Metadata-Version: 2.4
Name: fastlowess
Version: 0.4.0
Classifier: Development Status :: 5 - Production/Stable
Classifier: Intended Audience :: Science/Research
Classifier: License :: OSI Approved :: MIT License
Classifier: License :: OSI Approved :: Apache Software License
Classifier: Programming Language :: Rust
Classifier: Programming Language :: Python :: 3
Classifier: Programming Language :: Python :: 3.8
Classifier: Programming Language :: Python :: 3.9
Classifier: Programming Language :: Python :: 3.10
Classifier: Programming Language :: Python :: 3.11
Classifier: Programming Language :: Python :: 3.12
Classifier: Programming Language :: Python :: 3.13
Classifier: Programming Language :: Python :: 3.14
Classifier: Programming Language :: Python :: Implementation :: CPython
Classifier: Topic :: Scientific/Engineering :: Mathematics
Classifier: Topic :: Scientific/Engineering :: Information Analysis
Classifier: Operating System :: OS Independent
Requires-Dist: numpy>=1.20.0
License-File: LICENSE-APACHE
License-File: LICENSE-MIT
Summary: High-level, fast LOWESS smoothing built on top of the fastLowess Rust crate.
Keywords: lowess,smoothing,statistics,regression,numpy
Home-Page: https://github.com/thisisamirv/fastLowess-py
Author-email: Amir Valizadeh <thisisamirv@gmail.com>
License: MIT OR Apache-2.0
Requires-Python: >=3.8
Description-Content-Type: text/markdown; charset=UTF-8; variant=GFM

# fastlowess

[![PyPI](https://img.shields.io/pypi/v/fastlowess.svg?style=flat-square)](https://pypi.org/project/fastlowess/)
[![License](https://img.shields.io/badge/license-MIT%2FApache--2.0-blue.svg)](LICENSE-MIT)
[![Python Versions](https://img.shields.io/pypi/pyversions/fastlowess.svg?style=flat-square)](https://pypi.org/project/fastlowess/)
[![Documentation Status](https://readthedocs.org/projects/fastlowess-py/badge/?version=latest)](https://fastlowess-py.readthedocs.io/en/latest/?badge=latest)
[![Conda](https://anaconda.org/conda-forge/fastlowess/badges/version.svg)](https://anaconda.org/conda-forge/fastlowess)

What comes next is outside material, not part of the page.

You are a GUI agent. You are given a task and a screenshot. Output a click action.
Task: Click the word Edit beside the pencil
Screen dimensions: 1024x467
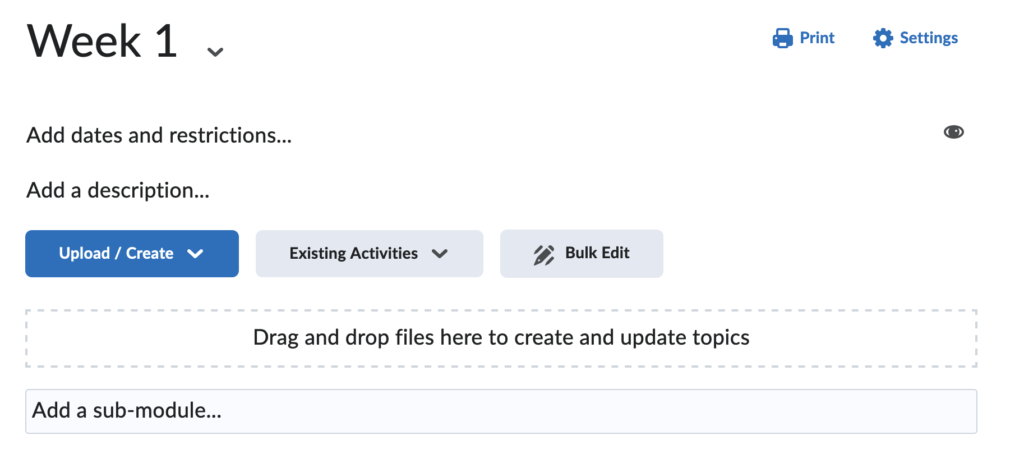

**High-performance parallel LOWESS (Locally Weighted Scatterplot Smoothing) for Python** — A high-level wrapper around the [`fastLowess`](https://github.com/thisisamirv/fastLowess) Rust crate that adds rayon-based parallelism and seamless NumPy integration.

## Features

- **Parallel by Default**: Multi-core regression fits via [rayon](https://crates.io/crates/rayon), achieving multiple orders of magnitude speedups on large datasets.
- **Robust Statistics**: MAD-based scale estimation and IRLS with Bisquare, Huber, or Talwar weighting.
- **Uncertainty Quantification**: Point-wise standard errors, confidence intervals, and prediction intervals.
- **Optimized Performance**: Delta optimization for skipping dense regions and streaming/online modes.
- **Parameter Selection**: Built-in cross-validation for automatic smoothing fraction selection.
- **Production-Ready**: Comprehensive error handling, numerical stability, and high-performance numerical core.

> [!IMPORTANT]
> **Full Documentation & API Reference:**
>
> ## 📖 [fastlowess-py.readthedocs.io](https://fastlowess-py.readthedocs.io/)

## Robustness Advantages

Built on the same core as `lowess`, this implementation is **more robust than statsmodels** due to two key design choices:

### MAD-Based Scale Estimation

For robustness weight calculations, this crate uses **Median Absolute Deviation (MAD)** for scale estimation:

```text
s = median(|r_i - median(r)|)
```

In contrast, statsmodels uses median of absolute residuals:

```text
s = median(|r_i|)
```

**Why MAD is more robust:**

- MAD is a **breakdown-point-optimal** estimator—it remains valid even when up to 50% of data are outliers.
- The median-centering step removes asymmetric bias from residual distributions.
- MAD provides consistent outlier detection regardless of whether residuals are centered around zero.

### Boundary Padding

This crate applies **boundary policies** (Extend, Reflect, Zero) at dataset edges:

- **Extend**: Repeats edge values to maintain local neighborhood size.
- **Reflect**: Mirrors data symmetrically around boundaries.
- **Zero**: Pads with zeros (useful for signal processing).
- **NoBoundary**: No padding (original Cleveland's LOWESS).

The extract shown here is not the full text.